Of all the entries below, retype only the lines from the one with "Task: Click the Normally" through the one with "You are a computer-use agent. The height", exactly as they appear.

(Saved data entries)
★ ★ ★
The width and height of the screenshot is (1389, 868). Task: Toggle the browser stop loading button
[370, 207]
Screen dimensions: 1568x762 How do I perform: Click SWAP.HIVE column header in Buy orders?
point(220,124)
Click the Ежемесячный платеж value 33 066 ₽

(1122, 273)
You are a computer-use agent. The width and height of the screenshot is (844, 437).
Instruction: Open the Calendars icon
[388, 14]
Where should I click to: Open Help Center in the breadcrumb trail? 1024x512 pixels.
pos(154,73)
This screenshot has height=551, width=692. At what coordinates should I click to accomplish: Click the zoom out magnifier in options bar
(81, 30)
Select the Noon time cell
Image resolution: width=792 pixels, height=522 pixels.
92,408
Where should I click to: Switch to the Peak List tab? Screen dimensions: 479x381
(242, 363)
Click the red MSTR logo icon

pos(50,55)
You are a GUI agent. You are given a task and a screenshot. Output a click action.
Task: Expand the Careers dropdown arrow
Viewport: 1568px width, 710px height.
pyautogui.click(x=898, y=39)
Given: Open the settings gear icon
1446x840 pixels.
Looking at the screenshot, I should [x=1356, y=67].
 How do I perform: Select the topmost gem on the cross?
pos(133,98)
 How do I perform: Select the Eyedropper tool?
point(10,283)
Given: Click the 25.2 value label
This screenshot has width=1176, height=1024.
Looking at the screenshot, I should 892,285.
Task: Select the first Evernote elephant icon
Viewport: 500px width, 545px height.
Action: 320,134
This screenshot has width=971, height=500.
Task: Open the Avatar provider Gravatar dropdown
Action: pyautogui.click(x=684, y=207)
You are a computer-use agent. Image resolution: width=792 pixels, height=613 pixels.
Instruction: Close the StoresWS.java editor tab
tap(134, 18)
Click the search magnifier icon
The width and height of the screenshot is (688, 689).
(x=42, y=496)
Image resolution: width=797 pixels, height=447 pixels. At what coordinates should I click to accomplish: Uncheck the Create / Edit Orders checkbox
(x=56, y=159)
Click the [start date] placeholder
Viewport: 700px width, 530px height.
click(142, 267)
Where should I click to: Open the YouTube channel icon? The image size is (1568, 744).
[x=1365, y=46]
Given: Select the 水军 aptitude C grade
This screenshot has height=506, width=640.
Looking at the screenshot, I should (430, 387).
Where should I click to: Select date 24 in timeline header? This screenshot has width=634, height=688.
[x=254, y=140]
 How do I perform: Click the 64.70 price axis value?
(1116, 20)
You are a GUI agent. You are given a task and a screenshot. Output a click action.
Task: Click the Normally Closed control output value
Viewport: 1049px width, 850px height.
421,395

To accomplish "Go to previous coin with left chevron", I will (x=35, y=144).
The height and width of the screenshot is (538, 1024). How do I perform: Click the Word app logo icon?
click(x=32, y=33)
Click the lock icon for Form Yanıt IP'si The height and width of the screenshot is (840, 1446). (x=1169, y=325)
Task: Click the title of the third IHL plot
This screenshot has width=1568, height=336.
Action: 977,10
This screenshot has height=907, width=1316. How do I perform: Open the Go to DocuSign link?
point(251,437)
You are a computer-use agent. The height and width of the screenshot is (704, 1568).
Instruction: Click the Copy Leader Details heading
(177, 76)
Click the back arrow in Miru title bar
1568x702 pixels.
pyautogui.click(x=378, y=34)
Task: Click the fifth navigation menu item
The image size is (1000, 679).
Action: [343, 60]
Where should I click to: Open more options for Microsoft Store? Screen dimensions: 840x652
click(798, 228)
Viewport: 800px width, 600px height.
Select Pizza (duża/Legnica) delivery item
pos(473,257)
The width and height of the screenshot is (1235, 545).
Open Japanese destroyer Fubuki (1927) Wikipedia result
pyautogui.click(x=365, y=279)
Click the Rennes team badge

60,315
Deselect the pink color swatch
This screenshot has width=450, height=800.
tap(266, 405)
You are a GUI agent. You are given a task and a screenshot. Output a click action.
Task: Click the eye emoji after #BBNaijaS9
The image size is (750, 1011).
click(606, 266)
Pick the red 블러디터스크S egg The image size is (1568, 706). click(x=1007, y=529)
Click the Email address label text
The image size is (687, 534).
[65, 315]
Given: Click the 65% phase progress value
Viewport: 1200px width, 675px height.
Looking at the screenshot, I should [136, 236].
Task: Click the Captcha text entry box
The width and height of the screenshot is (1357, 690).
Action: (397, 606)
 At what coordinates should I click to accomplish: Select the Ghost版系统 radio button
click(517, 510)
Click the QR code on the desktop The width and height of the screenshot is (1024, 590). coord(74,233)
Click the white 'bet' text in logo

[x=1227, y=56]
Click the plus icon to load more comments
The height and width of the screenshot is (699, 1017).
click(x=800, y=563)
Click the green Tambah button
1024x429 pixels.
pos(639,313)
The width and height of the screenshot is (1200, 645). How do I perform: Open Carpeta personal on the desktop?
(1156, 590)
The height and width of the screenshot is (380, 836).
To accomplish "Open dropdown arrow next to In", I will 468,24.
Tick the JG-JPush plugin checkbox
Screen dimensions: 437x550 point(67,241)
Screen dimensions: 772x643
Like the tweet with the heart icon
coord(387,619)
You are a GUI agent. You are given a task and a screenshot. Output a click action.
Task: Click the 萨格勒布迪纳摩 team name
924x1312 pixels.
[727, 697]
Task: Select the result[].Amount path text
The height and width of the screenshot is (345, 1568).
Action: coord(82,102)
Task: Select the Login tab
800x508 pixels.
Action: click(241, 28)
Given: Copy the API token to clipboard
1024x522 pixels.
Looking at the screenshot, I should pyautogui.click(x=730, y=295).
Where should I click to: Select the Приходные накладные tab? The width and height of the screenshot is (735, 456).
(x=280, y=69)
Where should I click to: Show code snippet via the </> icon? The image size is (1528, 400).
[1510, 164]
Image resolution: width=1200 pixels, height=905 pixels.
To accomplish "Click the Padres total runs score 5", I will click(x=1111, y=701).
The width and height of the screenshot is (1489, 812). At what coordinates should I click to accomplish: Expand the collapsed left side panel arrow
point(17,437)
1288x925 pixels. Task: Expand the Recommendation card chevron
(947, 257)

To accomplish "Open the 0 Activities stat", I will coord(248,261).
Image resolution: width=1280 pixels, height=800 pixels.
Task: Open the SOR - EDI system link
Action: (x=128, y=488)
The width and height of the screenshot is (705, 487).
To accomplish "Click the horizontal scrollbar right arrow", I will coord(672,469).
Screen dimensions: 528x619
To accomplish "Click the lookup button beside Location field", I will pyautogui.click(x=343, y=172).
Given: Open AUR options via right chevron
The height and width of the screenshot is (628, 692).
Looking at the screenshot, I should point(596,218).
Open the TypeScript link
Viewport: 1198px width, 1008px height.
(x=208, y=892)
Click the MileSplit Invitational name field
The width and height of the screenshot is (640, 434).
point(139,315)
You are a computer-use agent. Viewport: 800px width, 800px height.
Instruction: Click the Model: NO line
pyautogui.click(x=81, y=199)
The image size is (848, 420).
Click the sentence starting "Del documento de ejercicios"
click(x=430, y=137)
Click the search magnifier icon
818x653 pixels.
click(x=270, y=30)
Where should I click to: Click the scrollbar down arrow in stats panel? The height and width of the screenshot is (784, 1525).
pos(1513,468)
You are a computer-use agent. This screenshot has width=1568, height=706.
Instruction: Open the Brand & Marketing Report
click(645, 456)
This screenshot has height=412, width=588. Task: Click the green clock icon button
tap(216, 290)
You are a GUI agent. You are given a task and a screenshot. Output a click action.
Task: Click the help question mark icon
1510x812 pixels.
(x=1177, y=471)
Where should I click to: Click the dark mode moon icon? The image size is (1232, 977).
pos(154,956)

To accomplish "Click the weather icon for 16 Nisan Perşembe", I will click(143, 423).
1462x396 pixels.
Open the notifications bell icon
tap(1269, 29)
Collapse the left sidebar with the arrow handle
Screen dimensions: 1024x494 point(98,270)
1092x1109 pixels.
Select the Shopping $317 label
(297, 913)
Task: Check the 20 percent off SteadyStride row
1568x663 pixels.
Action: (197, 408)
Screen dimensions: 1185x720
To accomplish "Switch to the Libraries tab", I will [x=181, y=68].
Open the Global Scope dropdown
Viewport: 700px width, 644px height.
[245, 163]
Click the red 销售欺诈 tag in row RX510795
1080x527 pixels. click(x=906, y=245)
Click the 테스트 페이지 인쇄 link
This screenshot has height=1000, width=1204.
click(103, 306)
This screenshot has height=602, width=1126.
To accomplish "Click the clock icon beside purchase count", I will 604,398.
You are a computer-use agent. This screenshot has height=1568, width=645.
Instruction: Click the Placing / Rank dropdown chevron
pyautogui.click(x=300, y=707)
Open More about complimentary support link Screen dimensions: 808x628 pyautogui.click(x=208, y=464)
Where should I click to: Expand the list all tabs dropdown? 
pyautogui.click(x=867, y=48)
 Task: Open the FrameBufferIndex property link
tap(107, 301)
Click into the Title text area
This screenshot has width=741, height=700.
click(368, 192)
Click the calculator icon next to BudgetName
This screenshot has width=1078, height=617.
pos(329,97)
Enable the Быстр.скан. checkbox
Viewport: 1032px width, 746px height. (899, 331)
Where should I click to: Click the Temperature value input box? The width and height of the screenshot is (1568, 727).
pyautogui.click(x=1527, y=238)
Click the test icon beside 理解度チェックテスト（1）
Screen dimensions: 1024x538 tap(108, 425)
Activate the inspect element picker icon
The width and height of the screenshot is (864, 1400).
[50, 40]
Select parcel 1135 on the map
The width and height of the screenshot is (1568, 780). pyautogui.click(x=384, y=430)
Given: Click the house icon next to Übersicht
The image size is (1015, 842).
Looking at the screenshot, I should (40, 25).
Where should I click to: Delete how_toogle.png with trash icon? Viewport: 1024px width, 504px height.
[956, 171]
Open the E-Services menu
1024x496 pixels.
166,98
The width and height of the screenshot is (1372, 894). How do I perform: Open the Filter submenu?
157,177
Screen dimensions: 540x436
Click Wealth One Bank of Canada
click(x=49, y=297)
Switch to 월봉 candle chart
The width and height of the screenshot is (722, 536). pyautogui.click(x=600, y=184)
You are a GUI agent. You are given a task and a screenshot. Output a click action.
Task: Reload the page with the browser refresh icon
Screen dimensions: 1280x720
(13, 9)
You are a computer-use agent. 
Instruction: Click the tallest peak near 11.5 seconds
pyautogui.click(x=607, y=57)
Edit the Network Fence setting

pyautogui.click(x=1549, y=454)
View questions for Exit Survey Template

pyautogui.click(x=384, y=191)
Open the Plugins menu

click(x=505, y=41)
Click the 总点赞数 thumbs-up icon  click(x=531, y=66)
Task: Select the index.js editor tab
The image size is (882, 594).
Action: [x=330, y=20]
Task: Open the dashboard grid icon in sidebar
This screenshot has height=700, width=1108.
★ ★ ★
▸ Solution:
Task: Click the Normally Closed control output value
Viewport: 1049px width, 850px height.
421,395

To accomplish "Go to previous coin with left chevron", I will (x=35, y=144).
The height and width of the screenshot is (538, 1024). How do I perform: Click the Word app logo icon?
click(x=32, y=33)
Click the lock icon for Form Yanıt IP'si The height and width of the screenshot is (840, 1446). (x=1169, y=325)
Task: Click the title of the third IHL plot
This screenshot has width=1568, height=336.
Action: 977,10
This screenshot has height=907, width=1316. How do I perform: Open the Go to DocuSign link?
point(251,437)
You are a computer-use agent. The height and width of the screenshot is (704, 1568).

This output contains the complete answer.